**Aufgabenstellung:**
Gib den Absatz im Text zur Eisenmangelanämie, der mit „Ein Eisenmangel“ beginnt, als knappe Stichpunktliste wieder. Alle wesentlichen Fakten sollen enthalten bleiben.

**Textauszug:**
####################
Eisenmangelanämie
Was ist eine Eisenmangelanämie?
Die Eisenmangelanämie gehört zu den häufigsten Ursachen einer Blutarmut (Anämie). Weltweit sind circa 30 Prozent der Bevölkerung davon betroffen. Aufgrund eines Mangels an Eisen kann der Körper nicht ausreichend roten Blutfarbstoff (Hämoglobin) herstellen. Hämoglobin ist ein großes, ringförmig aufgebautes Molekül, in dessen Mitte Eisen eingebunden ist. Die Aufgabe des in den roten Blutkörperchen befindlichen Hämoglobins ist es, Sauerstoff zu binden und bei Bedarf an die Zellen des Körpers abzugeben. Hämoglobin ist sozusagen der Sauerstofftransporter im menschlichen Blut. Ohne Eisen kann das Hämoglobin seinen Zweck nicht erfüllen.
Ursachen
Ein Eisenmangel ensteht, wenn der Eisenbedarf höher ist als die -aufnahme. Die häufigste Ursache in Europa ist ein chronischer Blutverlust. Mit zwei Milliliter Blut geht ein Milligramm Eisen verloren. Weniger häufige Ursachen sind eine Störung der Eisenaufnahme oder eine unzureichende Zufuhr mit der Nahrung.
1. Chronischer Blutverlust
Mögliche Ursachen sind unter anderem:
- Blutungen im Magen-Darm-Trakt gehören zu den häufigsten Ursachen einer Eisenmangelanämie bei Männern und bei Frauen nach den Wechseljahren. Sie können sich aufgrund einer Magenschleimhautentzündung (Gastritis), von Magen-Darm-Geschwüren (Ulkuskrankheit) oder Hämorrhoiden entwickeln. Auch Krebs im Magen-Darm-Trakt kann zu Blutungen führen. Weltweit ist die häufigste Ursache eines chronischen Blutverlustes über den Magen-Darm-Trakt eine Infektion mit einem Parasiten, dem sogenannten Hakenwurm. In Europa kommt dies praktisch nicht vor, die Infektion betrifft vor allem Menschen in den Tropen und Subtropen. Bei einer Eisenmangelanämie nach einem Auslandsaufenthalt sollte allerdings auch an eine solche Diagnose gedacht werden.
####################
**Bereitgestellte Daten:**
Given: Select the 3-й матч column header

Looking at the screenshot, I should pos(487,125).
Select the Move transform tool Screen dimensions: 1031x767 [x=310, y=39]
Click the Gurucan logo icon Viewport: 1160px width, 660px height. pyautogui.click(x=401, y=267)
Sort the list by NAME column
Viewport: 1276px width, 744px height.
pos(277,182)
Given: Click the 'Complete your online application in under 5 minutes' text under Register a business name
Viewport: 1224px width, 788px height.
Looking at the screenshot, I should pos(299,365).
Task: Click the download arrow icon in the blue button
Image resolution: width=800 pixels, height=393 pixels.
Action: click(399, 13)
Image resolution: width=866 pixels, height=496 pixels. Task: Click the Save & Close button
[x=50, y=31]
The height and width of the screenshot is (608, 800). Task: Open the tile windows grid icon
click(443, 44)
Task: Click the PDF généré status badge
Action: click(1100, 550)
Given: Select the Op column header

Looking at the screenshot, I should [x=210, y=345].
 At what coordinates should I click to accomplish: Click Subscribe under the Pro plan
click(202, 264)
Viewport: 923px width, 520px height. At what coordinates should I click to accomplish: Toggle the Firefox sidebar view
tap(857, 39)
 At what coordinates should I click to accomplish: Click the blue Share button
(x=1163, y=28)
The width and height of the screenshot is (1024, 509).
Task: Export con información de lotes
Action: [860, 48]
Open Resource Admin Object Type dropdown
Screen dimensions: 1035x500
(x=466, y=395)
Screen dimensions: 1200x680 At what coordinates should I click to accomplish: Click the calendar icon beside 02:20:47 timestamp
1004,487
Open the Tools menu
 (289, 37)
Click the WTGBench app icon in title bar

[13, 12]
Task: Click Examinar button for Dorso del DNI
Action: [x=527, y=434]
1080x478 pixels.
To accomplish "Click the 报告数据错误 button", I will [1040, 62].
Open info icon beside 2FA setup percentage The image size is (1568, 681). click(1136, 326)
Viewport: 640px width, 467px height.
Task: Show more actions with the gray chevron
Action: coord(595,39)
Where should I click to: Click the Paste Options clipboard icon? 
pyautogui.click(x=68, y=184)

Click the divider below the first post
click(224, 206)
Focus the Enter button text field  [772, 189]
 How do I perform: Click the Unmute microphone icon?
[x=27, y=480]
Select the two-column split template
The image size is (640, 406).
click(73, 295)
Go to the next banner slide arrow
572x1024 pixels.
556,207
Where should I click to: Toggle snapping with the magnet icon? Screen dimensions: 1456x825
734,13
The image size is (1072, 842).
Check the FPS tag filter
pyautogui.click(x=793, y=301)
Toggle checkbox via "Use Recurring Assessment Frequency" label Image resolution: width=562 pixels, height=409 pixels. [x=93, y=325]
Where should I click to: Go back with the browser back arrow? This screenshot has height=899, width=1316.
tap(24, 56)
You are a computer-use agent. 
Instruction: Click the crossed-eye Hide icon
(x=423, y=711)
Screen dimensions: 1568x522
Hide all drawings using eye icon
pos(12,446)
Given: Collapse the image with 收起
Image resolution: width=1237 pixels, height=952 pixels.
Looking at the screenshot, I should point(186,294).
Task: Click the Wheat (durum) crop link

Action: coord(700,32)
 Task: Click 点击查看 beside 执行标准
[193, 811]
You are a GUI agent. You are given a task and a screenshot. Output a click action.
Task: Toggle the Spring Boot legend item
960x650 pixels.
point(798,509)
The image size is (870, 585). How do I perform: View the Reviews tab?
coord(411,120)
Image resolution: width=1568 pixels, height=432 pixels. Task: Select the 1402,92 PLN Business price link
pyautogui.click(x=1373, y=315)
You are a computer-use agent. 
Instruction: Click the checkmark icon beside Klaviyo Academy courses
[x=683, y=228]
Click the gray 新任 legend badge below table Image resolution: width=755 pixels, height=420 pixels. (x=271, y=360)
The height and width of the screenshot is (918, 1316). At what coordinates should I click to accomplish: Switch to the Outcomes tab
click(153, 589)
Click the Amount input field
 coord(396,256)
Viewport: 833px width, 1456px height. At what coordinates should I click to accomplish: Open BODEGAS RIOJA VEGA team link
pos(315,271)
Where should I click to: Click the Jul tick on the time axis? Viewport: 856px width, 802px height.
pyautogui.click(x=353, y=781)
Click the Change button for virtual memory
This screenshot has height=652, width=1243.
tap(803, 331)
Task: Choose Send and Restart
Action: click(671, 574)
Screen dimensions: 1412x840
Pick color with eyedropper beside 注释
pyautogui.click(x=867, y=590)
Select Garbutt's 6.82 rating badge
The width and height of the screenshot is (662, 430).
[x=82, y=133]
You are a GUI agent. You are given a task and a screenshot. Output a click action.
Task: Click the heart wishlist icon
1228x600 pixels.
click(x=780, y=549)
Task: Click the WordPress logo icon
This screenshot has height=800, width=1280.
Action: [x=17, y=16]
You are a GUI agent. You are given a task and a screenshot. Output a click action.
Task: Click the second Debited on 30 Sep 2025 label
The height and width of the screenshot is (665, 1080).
####################
**Lösung:**
- Eisenmangel entsteht, wenn der Eisenbedarf die Eisenaufnahme übersteigt.
- Die häufigste Ursache in Europa ist chronischer Blutverlust.
- Mit zwei Millilitern Blut geht ein Milligramm Eisen verloren.
- Seltenere Ursachen sind eine gestörte Eisenaufnahme oder eine zu geringe Zufuhr über die Nahrung.